** start of Selected excerpt **
Homemade Yogurt In The Cooler


  • Dutch oven over large pot
  • Thermometer (I have this one)
  • Medium-sized cooler
  • Four quart canning jars + 1 pint jar
  • Ladle
  • Food funnel


  • 1 gallon grass-fed milk
  • 8 tablespoons (1/2 cup) good plain yogurt starter


  1. Heat the milk: Pour one gallon of milk into a (clean) dutch oven. Heat it over medium heat, stirring a few times, until it reaches 180 degrees.
  2. Cool the milk: Remove the pot from the heat and allow it to cool back down to about 115 degrees. You can do this by simply letting the milk sit in the pot until it cools down, about an hour. Or if you’re in a hurry, fill your sink up with cool water and place the pot of warm milk in the water. Watch the thermometer closely because the temperature drops rapidly with this method.
  3. Prepare your culture: Use about 2 tablespoons live yogurt for every quart of milk. Mix the yogurt with a little bit of the 115 degree milk to make it viscous and bring it up to temperature.
  4. Prepare your incubator: I use a medium sized cooler for this. Pour in hot water (about 120 degrees straight from my tap), until the water level is high enough to go about half way up the quart jar (about 4-5 inches). Close the lid and let it wait for your yogurt.
  5. Prepare the yogurt: Ladle 115 degree milk into quart jars, leaving 1.5 – 2 inches of head space. Divvy up the culture between the quarts and pint, mix well with a clean fork, and seal jars tightly.
  6. Incubate: Place jars into cooler with water. Cover with a blanket or towel for insulation and let sit, undisturbed for 8-24 hours. You can check on the temperature of the cooler after eight hours and add more hot water if desired. I usually incubate mine for at least 12 hours and don’t reheat the water.

So, that is how I am making our weekly batch of yogurt right now. But let me tell you, I am not finished with raw milk yogurt yet. I got a tip from a savvy home cook last week and will be trying it again.

How are you making yogurt for your family?


32 Responses to How I Am Making Yogurt Right Now: The Cooler Method

  1. Liz says:

    It’s funny that you posted this today, because I was just reading your older post about making yogurt on Saturday. I ended up following the instructions in Nourishing Traditions to the letter… and I ended up with mucous-y milk with a yogurt-y smell. I didn’t think it would progress at all, so I decided to try to make cream cheese and whey with it (can’t let that precious milk go to waste!!) But the yogurt was too runny to collect any solids in the towel. So I decided to treat it like it was milk. Nourishing Traditions says to leave milk out for 1 to 4 days until it separates for making cream cheese. So I put it in the top of my pantry with the light left on. It’s about 10* higher than room temperature up there. I took it down and took the lid off this morning, and I was very surprised to find that it smelled like yogurt, and was thickening up too! I’ll probably still use it for cream cheese, but I didn’t expect it to become more yogurt like in the process!!
** end of Selected excerpt **
**Stated exercise**
Rewrite the part of the yogurt instructions that opens with the words containing "5. Prepare the" and closes with "seal jars tightly.", replacing "clean fork" with "clean spoon". The records are separate material and have nothing to do with the yogurt instructions.
** start of Records provided **
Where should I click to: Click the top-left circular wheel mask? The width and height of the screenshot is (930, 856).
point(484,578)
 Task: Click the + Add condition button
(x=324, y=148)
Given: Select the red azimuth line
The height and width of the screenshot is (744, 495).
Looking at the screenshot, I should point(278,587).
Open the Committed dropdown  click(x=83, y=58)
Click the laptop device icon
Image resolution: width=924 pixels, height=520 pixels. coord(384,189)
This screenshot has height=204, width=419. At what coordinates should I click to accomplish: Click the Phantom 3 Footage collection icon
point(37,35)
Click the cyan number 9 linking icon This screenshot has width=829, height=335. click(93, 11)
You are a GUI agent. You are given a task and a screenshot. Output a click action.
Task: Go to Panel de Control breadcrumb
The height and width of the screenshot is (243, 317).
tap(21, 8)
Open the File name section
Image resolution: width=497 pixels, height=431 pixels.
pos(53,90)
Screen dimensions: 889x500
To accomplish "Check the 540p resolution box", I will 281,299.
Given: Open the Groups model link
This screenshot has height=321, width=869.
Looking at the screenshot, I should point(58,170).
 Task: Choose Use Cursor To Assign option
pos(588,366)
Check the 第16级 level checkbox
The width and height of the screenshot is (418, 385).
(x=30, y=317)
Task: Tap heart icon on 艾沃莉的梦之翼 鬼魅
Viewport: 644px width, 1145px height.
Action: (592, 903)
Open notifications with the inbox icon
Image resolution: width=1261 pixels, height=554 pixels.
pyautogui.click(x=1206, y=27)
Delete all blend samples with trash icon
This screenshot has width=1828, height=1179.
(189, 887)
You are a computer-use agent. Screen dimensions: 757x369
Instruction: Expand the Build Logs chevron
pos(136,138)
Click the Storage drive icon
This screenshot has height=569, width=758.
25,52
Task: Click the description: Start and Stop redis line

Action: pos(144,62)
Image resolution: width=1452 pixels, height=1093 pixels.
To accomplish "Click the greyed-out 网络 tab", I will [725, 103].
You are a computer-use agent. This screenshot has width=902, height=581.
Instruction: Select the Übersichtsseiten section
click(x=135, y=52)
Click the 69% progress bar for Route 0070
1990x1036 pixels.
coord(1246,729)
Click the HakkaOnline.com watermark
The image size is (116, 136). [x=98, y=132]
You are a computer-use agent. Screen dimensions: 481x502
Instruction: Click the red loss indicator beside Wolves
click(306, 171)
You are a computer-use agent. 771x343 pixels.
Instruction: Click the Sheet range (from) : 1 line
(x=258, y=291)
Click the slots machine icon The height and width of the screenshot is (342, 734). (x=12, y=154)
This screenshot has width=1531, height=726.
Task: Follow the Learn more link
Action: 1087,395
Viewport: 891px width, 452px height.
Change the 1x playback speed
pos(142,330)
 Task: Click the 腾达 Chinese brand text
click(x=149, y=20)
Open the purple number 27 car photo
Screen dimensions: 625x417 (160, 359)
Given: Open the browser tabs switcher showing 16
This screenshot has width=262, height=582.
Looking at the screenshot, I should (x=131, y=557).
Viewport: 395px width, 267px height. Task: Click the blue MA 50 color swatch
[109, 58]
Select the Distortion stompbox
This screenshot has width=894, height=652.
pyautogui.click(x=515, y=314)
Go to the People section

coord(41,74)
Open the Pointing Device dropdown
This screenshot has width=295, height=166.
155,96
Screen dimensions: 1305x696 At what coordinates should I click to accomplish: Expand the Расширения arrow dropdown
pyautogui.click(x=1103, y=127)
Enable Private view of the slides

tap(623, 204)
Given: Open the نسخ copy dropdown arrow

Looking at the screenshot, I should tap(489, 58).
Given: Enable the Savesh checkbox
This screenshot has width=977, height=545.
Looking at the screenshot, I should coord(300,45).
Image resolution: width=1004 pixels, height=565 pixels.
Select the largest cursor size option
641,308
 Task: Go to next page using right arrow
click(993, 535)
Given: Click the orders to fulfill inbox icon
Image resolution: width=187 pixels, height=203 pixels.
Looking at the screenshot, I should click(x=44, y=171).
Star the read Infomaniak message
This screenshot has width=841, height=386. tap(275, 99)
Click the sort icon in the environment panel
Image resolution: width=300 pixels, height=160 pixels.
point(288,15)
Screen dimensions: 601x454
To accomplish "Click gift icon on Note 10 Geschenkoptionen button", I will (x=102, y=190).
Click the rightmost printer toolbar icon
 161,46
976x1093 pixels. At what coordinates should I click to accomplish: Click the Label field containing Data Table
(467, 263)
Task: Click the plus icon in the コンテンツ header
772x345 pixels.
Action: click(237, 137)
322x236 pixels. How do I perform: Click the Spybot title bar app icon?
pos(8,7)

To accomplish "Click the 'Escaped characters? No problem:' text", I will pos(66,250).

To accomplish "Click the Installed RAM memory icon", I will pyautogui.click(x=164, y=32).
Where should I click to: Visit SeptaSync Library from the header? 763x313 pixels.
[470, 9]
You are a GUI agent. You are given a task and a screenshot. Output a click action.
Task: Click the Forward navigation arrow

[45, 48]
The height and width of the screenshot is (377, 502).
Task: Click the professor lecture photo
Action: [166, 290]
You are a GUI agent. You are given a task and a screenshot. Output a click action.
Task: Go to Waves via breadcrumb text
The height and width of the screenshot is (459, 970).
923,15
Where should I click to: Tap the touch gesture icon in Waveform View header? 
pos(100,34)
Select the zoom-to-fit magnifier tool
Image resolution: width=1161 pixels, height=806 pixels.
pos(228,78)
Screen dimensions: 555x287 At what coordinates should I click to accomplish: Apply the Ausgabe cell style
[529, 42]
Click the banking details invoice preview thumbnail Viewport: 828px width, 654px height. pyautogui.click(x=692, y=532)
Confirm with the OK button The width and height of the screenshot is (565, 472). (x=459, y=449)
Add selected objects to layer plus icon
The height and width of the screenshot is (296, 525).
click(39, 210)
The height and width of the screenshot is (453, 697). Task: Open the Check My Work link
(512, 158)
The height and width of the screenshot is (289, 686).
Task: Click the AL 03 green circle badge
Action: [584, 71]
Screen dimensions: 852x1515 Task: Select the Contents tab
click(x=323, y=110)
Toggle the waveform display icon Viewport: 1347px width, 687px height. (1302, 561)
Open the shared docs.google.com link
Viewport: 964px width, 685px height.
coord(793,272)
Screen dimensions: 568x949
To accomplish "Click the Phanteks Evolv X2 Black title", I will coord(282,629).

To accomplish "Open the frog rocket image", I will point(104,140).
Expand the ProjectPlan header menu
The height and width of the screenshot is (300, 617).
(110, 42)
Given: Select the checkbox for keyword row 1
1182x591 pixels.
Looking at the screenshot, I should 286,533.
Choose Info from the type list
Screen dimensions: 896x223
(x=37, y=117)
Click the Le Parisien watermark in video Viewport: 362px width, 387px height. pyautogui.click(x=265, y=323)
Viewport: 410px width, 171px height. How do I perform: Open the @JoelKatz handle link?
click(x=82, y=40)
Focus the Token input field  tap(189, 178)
** end of Records provided **
**Exercise answer**
5. Prepare the yogurt: Ladle 115 degree milk into quart jars, leaving 1.5 – 2 inches of head space. Divvy up the culture between the quarts and pint, mix well with a clean spoon, and seal jars tightly.